Outreach Coordinator

TOOLS

Figma (+ variables)

FigJam

Canva

"Live independently with the Silvertree Reach"

Silvertree is a Cambridge-based startup whose mission is to help active older adults and their loved ones feel secure, confident, and connected by enabling collaborative care during emergency situations and thereby affording its customers peace of mind.

The Silvertree Reach is a wrist-worn safety device that pairs with the Silvertree app and allows users to create a network of family, friends, and neighbors — called the Care Team — who get alerted when the device is triggered, either manually with an SOS button or via built-in fall detection.

What happens in an emergency?
How the Silvertree Reach and app provide assistance in an emergency

INTERNSHIP OVERVIEW

Over the course of 6 weeks, I played a key role in running the startup's first in-person usability testing study, collaborating with senior leadership in Product, Customer Experience, and Engineering.

My project's focus was on the new Onboarding flow of the Silvertree app.

1. Clickable Prototypes

  • Mapped User Journeys​

  • Utilized new Variables feature to create complex high fidelity prototypes on Figma

  • Designed function-oriented onboarding for older adults

2. Outreach

  • Designed flyers and product brochures on Canva

  • Recruited participants for study

  • Formed valuable connections within the AgeTech community

  • Managed communications

3. Usability Testing

  • Designed study protocol

  • Ran study with Meg & Wex

  • Documented cognitive walkthrough and interview

  • Refined mockups based on participant feedback

PROBLEM

Business Goal: Increase product retention

Customers are likely to return products whose value they never experience.

#### [Prompt]
Continue the Silvertree internship write-up from its last line, keeping the same style.

[Target pointing data]
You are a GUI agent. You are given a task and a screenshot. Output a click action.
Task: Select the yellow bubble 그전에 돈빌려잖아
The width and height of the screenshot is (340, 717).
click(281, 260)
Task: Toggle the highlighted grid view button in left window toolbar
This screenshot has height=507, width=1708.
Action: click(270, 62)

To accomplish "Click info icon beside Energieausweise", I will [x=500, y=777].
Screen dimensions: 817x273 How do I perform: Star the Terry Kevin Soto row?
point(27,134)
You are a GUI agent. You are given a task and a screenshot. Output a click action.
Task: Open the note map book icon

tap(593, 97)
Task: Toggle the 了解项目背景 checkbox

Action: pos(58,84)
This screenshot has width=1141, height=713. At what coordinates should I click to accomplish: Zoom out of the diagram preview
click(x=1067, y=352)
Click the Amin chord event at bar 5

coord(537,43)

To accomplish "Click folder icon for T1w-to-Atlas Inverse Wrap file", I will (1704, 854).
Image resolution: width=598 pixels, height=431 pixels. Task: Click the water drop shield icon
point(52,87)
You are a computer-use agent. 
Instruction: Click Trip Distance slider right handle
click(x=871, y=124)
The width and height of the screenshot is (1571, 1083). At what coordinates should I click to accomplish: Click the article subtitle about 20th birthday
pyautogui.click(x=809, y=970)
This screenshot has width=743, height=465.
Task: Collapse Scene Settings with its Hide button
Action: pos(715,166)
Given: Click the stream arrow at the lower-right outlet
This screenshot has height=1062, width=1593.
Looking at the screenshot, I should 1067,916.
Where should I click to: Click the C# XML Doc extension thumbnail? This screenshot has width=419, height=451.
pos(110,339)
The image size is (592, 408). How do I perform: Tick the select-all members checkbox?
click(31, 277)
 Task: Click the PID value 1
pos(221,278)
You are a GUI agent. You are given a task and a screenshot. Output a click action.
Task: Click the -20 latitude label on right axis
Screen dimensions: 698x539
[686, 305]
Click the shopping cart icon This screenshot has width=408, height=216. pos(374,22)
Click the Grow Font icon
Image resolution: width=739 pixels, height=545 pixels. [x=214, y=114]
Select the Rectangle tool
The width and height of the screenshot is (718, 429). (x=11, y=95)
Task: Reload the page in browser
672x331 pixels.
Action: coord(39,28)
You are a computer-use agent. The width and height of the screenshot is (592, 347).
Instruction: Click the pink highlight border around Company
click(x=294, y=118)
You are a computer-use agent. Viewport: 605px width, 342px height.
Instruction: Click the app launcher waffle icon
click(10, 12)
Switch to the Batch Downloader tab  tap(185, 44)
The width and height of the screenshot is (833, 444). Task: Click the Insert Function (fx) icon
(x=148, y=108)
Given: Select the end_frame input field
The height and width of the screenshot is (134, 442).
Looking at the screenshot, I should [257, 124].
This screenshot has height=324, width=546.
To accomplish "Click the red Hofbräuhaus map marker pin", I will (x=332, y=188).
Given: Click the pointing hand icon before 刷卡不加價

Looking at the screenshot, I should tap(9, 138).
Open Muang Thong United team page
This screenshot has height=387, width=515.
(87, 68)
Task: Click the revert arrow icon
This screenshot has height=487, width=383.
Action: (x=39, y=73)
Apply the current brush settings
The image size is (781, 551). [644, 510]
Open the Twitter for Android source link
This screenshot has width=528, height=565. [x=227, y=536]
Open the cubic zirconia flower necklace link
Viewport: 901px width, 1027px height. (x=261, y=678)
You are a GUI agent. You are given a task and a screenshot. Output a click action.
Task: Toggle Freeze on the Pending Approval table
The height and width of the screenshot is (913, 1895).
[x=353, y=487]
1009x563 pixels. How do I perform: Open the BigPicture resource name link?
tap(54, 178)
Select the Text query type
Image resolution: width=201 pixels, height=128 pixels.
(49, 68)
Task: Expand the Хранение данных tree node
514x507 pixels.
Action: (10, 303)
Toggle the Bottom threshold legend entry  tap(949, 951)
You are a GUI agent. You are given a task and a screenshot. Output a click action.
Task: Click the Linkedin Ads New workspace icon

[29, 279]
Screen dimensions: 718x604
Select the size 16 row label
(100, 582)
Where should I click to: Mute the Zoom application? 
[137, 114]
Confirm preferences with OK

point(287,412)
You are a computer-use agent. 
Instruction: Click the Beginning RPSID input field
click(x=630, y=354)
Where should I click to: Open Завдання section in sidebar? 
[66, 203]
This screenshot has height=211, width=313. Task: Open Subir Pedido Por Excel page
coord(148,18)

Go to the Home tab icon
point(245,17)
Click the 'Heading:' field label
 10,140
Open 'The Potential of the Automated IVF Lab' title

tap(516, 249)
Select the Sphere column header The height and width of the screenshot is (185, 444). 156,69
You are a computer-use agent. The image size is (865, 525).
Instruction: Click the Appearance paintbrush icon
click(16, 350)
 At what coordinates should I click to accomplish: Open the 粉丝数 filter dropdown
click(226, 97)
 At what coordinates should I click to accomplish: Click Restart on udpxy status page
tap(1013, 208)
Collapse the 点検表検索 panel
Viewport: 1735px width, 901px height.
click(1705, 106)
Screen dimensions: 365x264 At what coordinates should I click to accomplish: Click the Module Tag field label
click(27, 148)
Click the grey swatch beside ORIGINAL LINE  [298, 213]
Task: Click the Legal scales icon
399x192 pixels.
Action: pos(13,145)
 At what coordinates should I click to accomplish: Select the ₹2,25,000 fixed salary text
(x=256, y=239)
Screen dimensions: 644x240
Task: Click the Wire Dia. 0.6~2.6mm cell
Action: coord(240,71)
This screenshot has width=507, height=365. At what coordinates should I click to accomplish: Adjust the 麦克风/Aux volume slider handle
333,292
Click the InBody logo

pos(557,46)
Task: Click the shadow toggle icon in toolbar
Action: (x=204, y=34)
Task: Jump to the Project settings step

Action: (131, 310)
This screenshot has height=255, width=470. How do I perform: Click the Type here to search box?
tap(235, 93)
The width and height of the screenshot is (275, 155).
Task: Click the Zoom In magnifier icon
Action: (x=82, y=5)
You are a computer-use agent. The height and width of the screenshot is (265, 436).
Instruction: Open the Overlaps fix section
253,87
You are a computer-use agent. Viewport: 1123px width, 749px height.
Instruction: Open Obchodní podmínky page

#### [Response to this task]
For Silvertree customers to benefit from the product's assistance in emergency situations, they must activate the product, i.e., set up the Reach and Care Team.

Inactive users miss out on key features!

Higher user activation rates typically predict higher product retention.

Key activation points for Silvertree customers:

  1. Create an account on the Silvertree app

  2. Invite loved ones to join their Care Team

  3. Pair the Reach with their phone

SOLUTION

Design a function-oriented onboarding that walks older adult users through each activation step and evaluate its effectiveness by testing with real users.

A well-designed onboarding process is crucial to facilitating user activation, especially for a user base of older adults. While tech-savvy users are willing to dive straight into an app and try to figure out how it works on their own, most older adults prefer to follow step-by-step instructions to do so.​

Design objectives

  1. Offer clear step-by step instructions to achieve activation

  2. Emphasize significance of completing activation steps

  3. Indicate activation status clearly

  4. Maintain user autonomy by offering the choice to skip steps

  5. Communicate key information concisely and efficiently

Our new app-onboarding flow "nudges" users to complete set up.

Clickable Prototypes

To gather meaningful feedback on the new onboarding design, I spent 3 weeks building an interactive testing prototype for our participants to click through. By using advanced prototyping in Figma, I was able to consolidate all possible testing scenarios into a single sophisticated prototype that could simulate various user paths and accommodate different user choices, closely resembling the real app experience.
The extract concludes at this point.